• TRY IT:
Leaving out every line before the one with "Firmy (50, 869)", write out the rest of the records below exactly.

• PROVIDED ENTRIES:
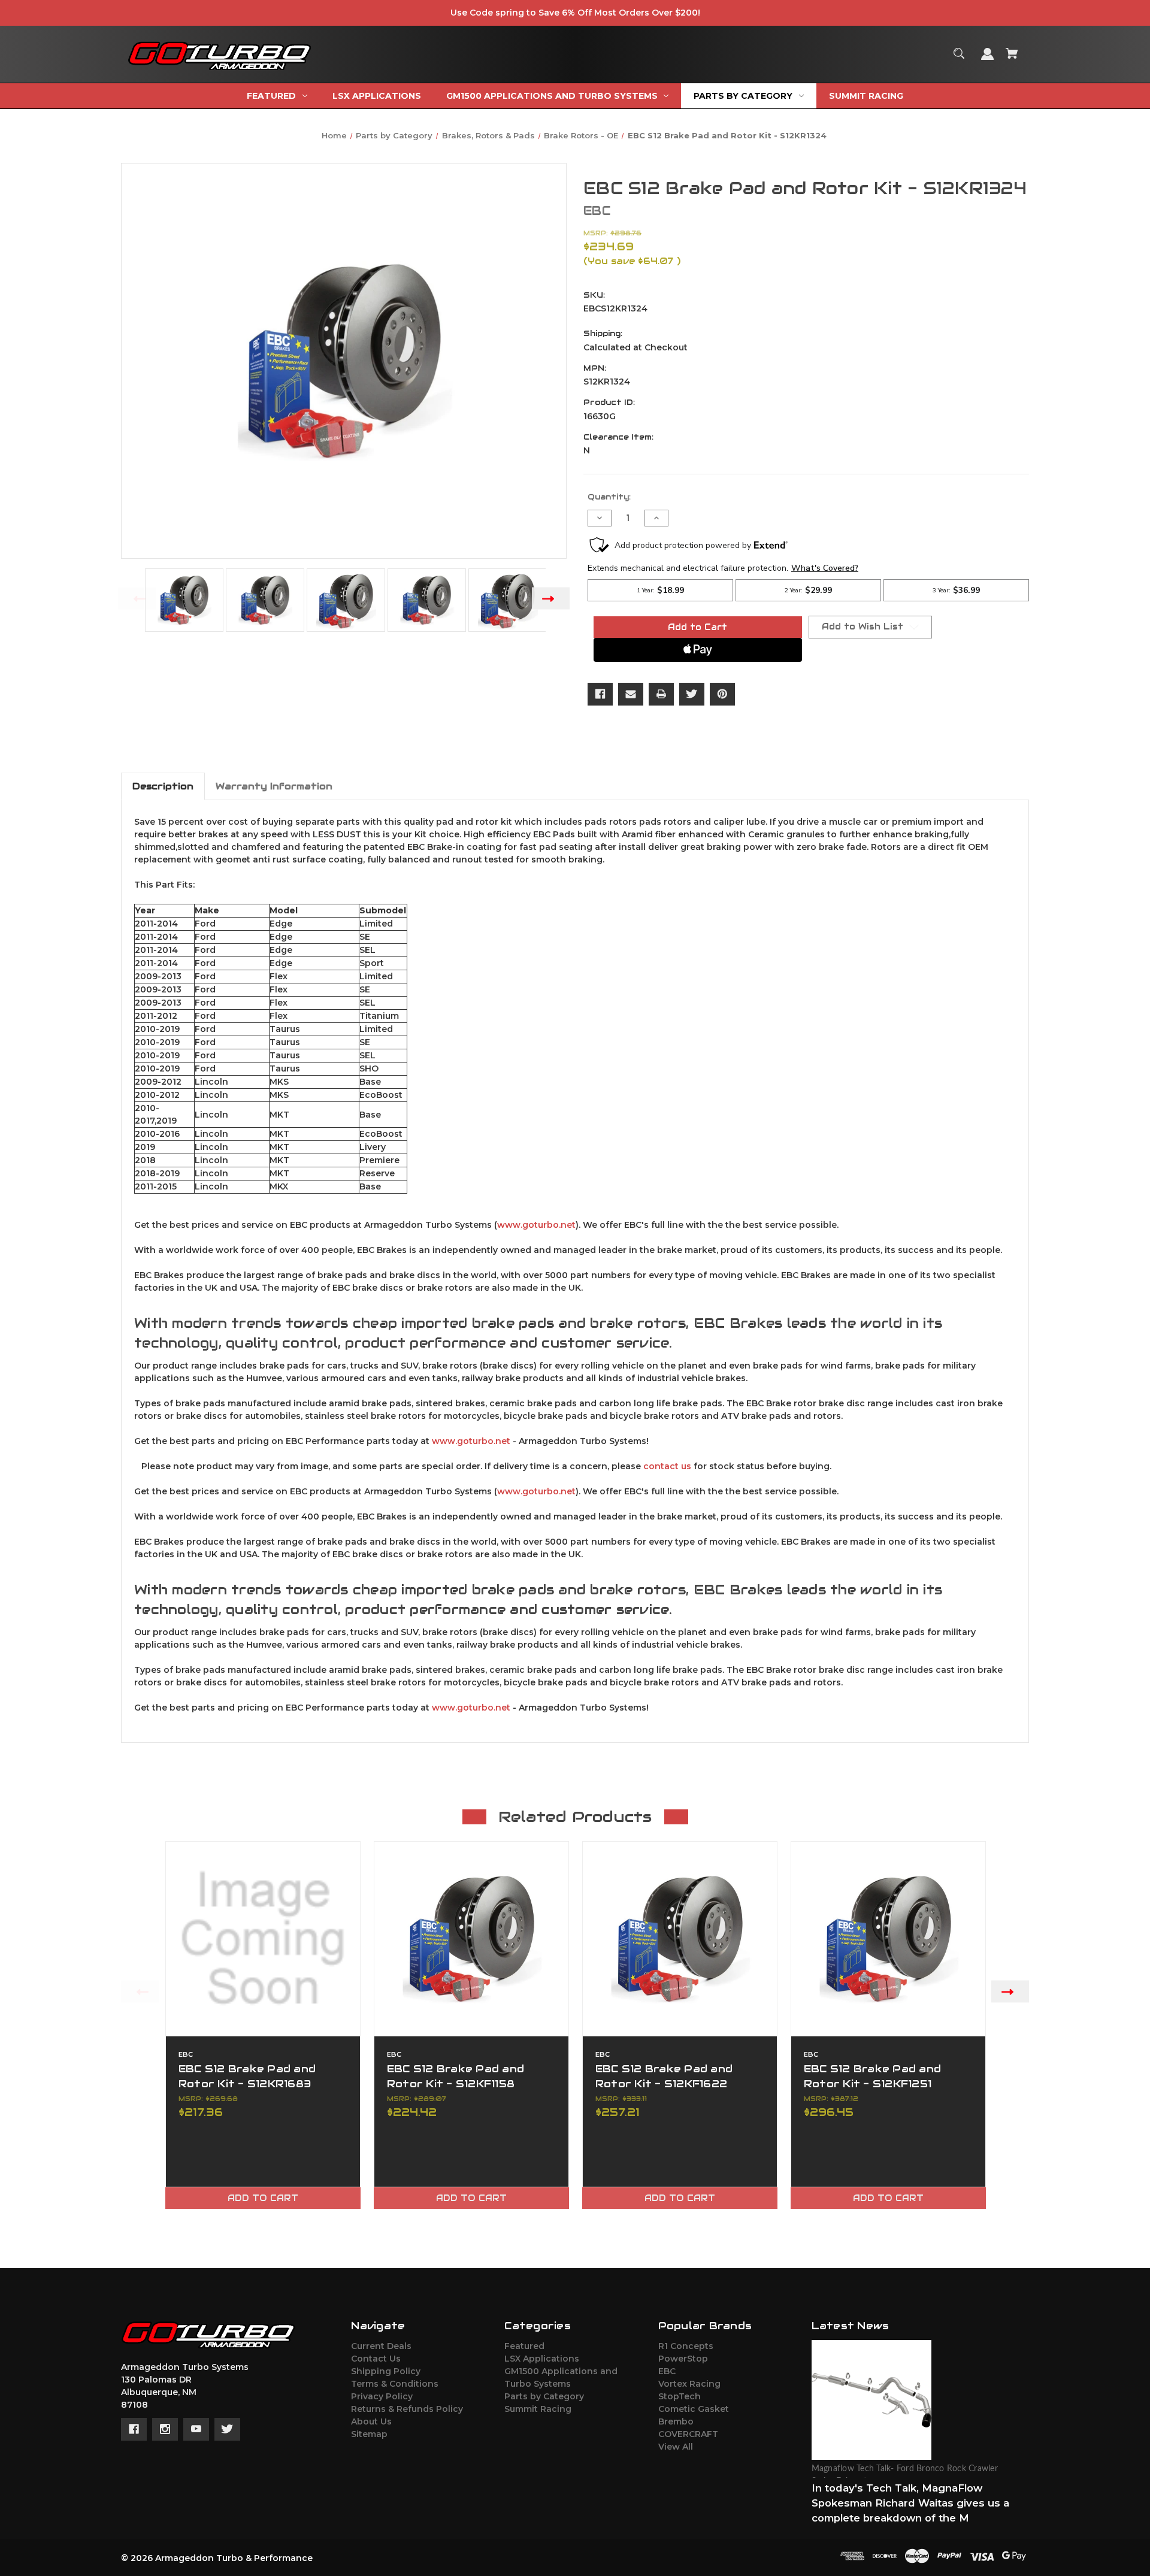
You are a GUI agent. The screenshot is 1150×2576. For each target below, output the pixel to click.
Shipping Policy (385, 2371)
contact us (667, 1466)
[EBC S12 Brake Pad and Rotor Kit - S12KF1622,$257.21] (680, 1939)
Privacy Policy (382, 2396)
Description (162, 786)
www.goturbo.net (536, 1224)
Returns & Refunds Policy (407, 2409)
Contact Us (376, 2358)
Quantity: (609, 497)
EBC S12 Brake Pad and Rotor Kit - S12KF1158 (455, 2076)
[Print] (661, 694)
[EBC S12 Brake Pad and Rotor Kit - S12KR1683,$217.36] (263, 1939)
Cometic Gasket (693, 2409)
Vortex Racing (689, 2383)
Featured (524, 2346)
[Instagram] (165, 2429)
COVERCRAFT (688, 2434)
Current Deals (381, 2346)
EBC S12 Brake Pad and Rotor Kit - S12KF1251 (872, 2076)
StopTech (679, 2396)
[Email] (631, 694)
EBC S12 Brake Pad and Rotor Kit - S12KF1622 (664, 2076)
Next (551, 598)
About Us (371, 2421)
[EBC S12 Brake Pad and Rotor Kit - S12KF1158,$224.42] (471, 1939)
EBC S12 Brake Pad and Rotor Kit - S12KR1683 (247, 2076)
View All (675, 2446)
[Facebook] (600, 694)
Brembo (676, 2421)
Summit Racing (537, 2409)
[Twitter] (692, 694)
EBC (667, 2371)
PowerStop (683, 2358)
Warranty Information (274, 786)
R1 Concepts (685, 2346)
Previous (137, 598)
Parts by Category (544, 2396)
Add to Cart (263, 2198)
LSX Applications (541, 2358)
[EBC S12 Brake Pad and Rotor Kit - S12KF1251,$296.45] (888, 1939)
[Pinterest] (722, 694)
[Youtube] (196, 2429)
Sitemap (369, 2434)
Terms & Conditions (394, 2383)
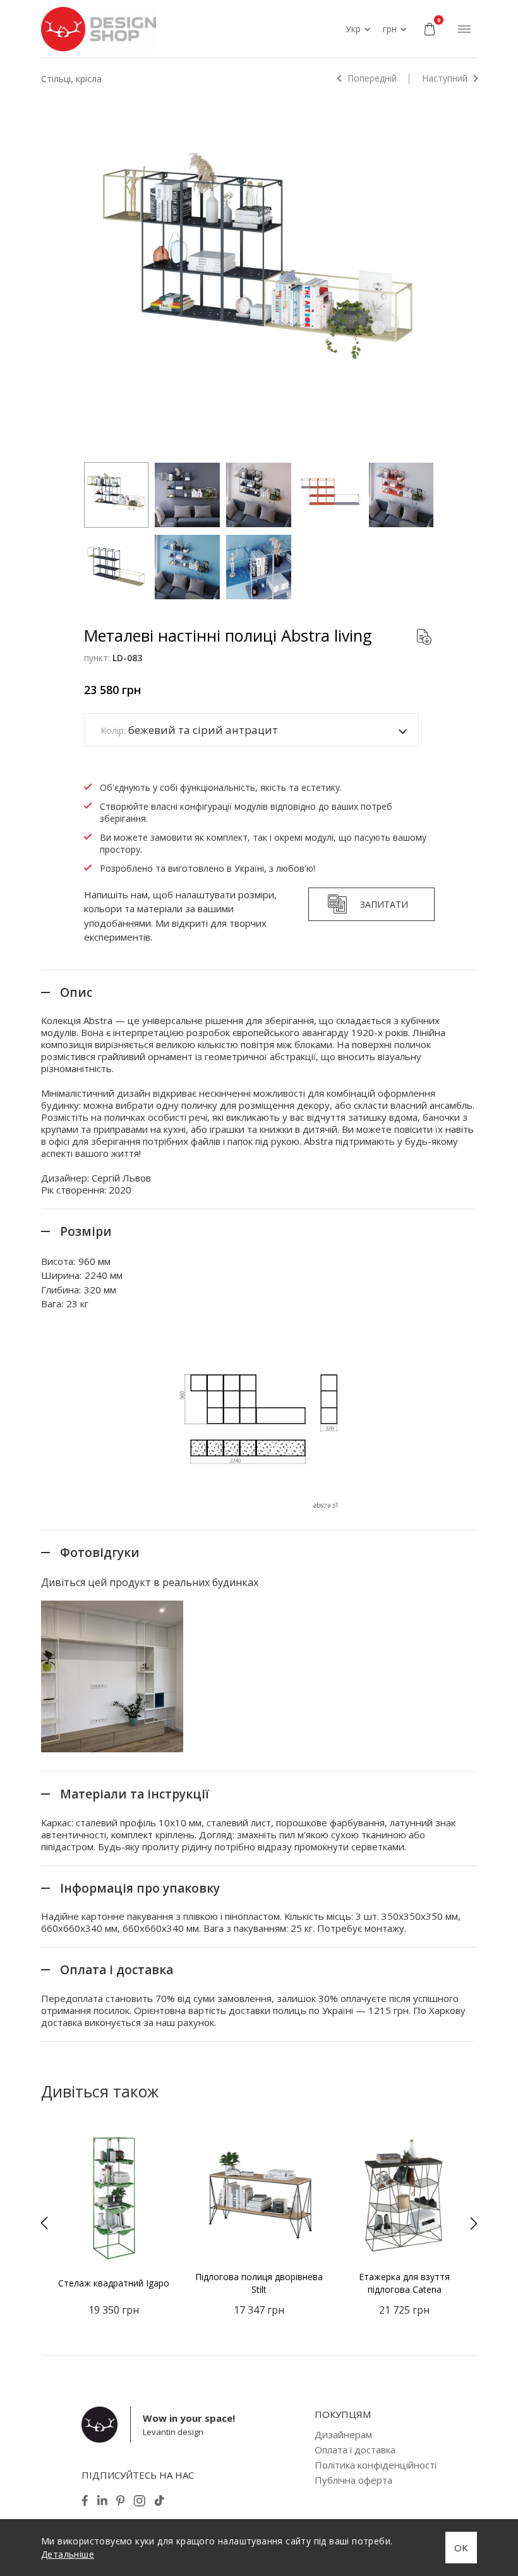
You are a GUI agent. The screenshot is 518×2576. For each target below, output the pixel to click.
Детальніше (67, 2554)
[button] (44, 2223)
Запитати (384, 904)
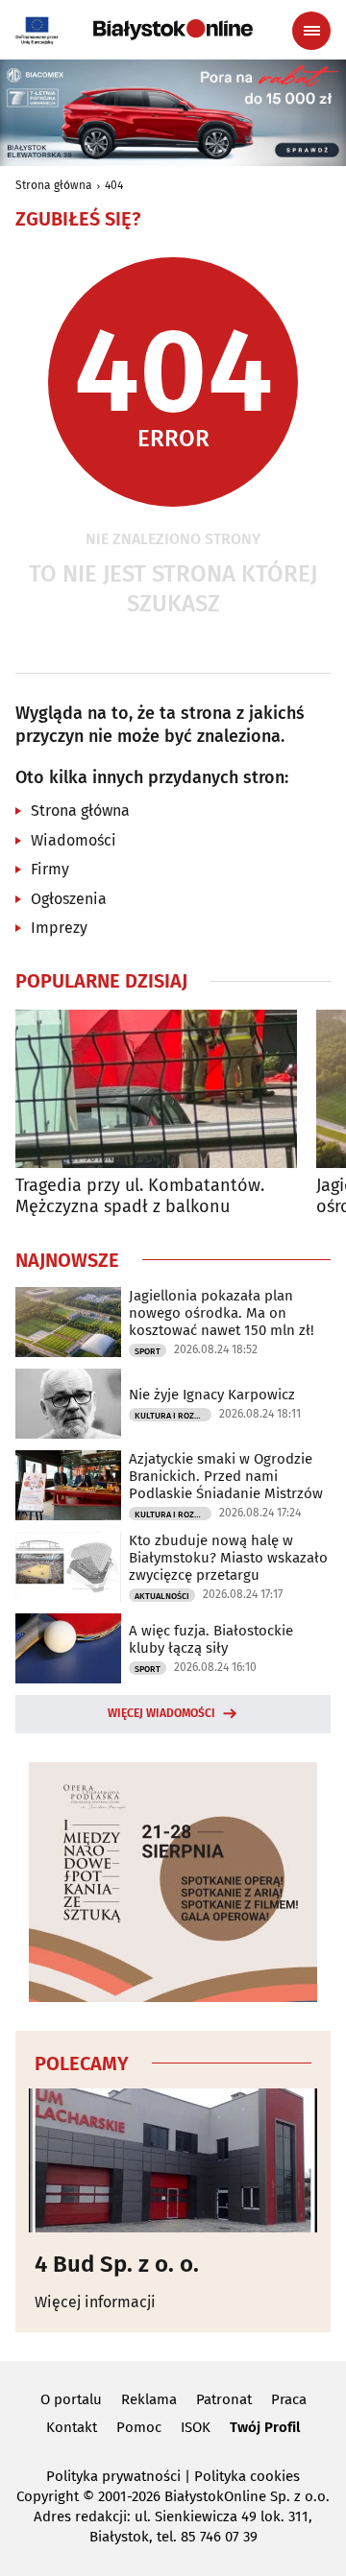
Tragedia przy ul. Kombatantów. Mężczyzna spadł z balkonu (139, 1196)
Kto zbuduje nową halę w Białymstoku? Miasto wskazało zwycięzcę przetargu (228, 1558)
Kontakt (71, 2427)
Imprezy (59, 927)
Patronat (224, 2399)
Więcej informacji (95, 2302)
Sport (148, 1351)
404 (114, 185)
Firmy (50, 869)
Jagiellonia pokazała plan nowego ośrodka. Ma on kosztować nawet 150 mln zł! (221, 1313)
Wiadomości (73, 840)
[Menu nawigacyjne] (311, 31)
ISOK (195, 2427)
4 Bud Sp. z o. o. (117, 2264)
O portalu (71, 2399)
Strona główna (53, 185)
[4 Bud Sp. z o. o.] (173, 2160)
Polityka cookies (247, 2476)
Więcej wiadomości (161, 1713)
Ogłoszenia (69, 899)
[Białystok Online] (173, 29)
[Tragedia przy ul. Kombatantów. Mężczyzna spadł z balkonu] (156, 1089)
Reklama (149, 2399)
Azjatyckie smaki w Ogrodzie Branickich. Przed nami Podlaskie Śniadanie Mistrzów (226, 1476)
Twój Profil (265, 2427)
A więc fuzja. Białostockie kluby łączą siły (211, 1639)
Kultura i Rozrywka (173, 1415)
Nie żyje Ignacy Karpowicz (212, 1394)
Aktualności (162, 1596)
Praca (289, 2399)
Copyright (47, 2496)
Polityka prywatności (113, 2476)
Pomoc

• RESULT FOR THIS TASK:
Firmy (50, 869)
Jagiellonia pokazała plan nowego ośrodka. Ma on kosztować nawet 150 mln zł! (221, 1313)
Wiadomości (73, 840)
[Menu nawigacyjne] (311, 31)
ISOK (195, 2427)
4 Bud Sp. z o. o. (117, 2264)
O portalu (71, 2399)
Strona główna (53, 185)
[4 Bud Sp. z o. o.] (173, 2160)
Polityka cookies (247, 2476)
Więcej wiadomości (161, 1713)
Ogłoszenia (69, 899)
[Białystok Online] (173, 29)
[Tragedia przy ul. Kombatantów. Mężczyzna spadł z balkonu] (156, 1089)
Reklama (149, 2399)
Azjatyckie smaki w Ogrodzie Branickich. Przed nami Podlaskie Śniadanie Mistrzów (226, 1476)
Twój Profil (265, 2427)
A więc fuzja. Białostockie kluby łączą siły (211, 1639)
Kultura i Rozrywka (173, 1415)
Nie żyje Ignacy Karpowicz (212, 1394)
Aktualności (162, 1596)
Praca (289, 2399)
Copyright (47, 2496)
Polityka prywatności (113, 2476)
Pomoc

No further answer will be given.